You have an Azure Kubernetes Service (AKS) cluster with two node pools: system and user. The system node pool is set to a fixed size of 3 nodes, and the user node pool has autoscaling enabled with a minimum of 1 and maximum of 5 nodes.
What happens when the workload on the user node pool increases beyond the capacity of 5 nodes?
Think about the maximum node count set for autoscaling and how AKS manages node pools independently.
Autoscaling respects the maximum node count set for each node pool. Once the user node pool reaches 5 nodes, it cannot scale further. New pods that require more capacity remain pending until resources free up or manual scaling occurs.
You want to configure an AKS node pool named compute to autoscale between 2 and 6 nodes. Which Azure CLI command correctly sets this autoscaling configuration?
Remember that autoscaling is enabled or updated on existing node pools with specific flags.
The az aks nodepool update command with --enable-cluster-autoscaler, --min-count, and --max-count correctly configures autoscaling limits on an existing node pool.
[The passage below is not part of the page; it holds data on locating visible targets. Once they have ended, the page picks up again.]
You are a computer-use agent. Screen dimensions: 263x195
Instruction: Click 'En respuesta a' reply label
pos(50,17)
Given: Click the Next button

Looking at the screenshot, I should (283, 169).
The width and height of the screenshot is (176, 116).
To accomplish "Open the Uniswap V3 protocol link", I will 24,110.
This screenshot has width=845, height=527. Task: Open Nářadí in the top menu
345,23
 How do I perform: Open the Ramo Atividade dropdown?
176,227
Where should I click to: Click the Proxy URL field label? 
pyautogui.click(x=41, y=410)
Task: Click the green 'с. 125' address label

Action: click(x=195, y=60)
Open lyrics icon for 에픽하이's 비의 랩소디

You need to design an AKS cluster to run two types of workloads: latency-sensitive services and batch jobs. Latency-sensitive services require dedicated nodes with high availability, while batch jobs can run on cheaper, spot-priced nodes that can be preempted.
Which node pool architecture best fits this requirement?
Consider workload isolation and cost optimization strategies.
Separating workloads into dedicated node pools allows tuning VM types and scaling policies per workload. Spot VMs are suitable for batch jobs but not for latency-sensitive services that require stability.
You want to restrict access to the system node pool in your AKS cluster so that only cluster administrators can deploy pods there. Which approach enforces this security requirement?
Think about combining Azure AD roles with Kubernetes RBAC and node labels.
Azure AD RBAC controls who can perform cluster admin actions. Kubernetes RBAC combined with node labels can restrict pod scheduling to specific node pools. This combination enforces deployment restrictions effectively.
An AKS cluster has two node pools: np1 and np2. Both have autoscaling enabled with min 1 and max 3 nodes. The cluster runs two deployments: app1 scheduled only on np1 and app2 scheduled only on np2.
If app1 suddenly requires 10 pods and app2 requires 2 pods, what is the expected scaling behavior?
Remember that node pools scale independently and pods are scheduled only on their assigned node pools.
Each node pool autoscaler respects its max node count. np1 can only scale to 3 nodes, so it cannot run all 10 pods, leaving some pending. np2 scales to 2 nodes to run its 2 pods. Node pools do not share capacity.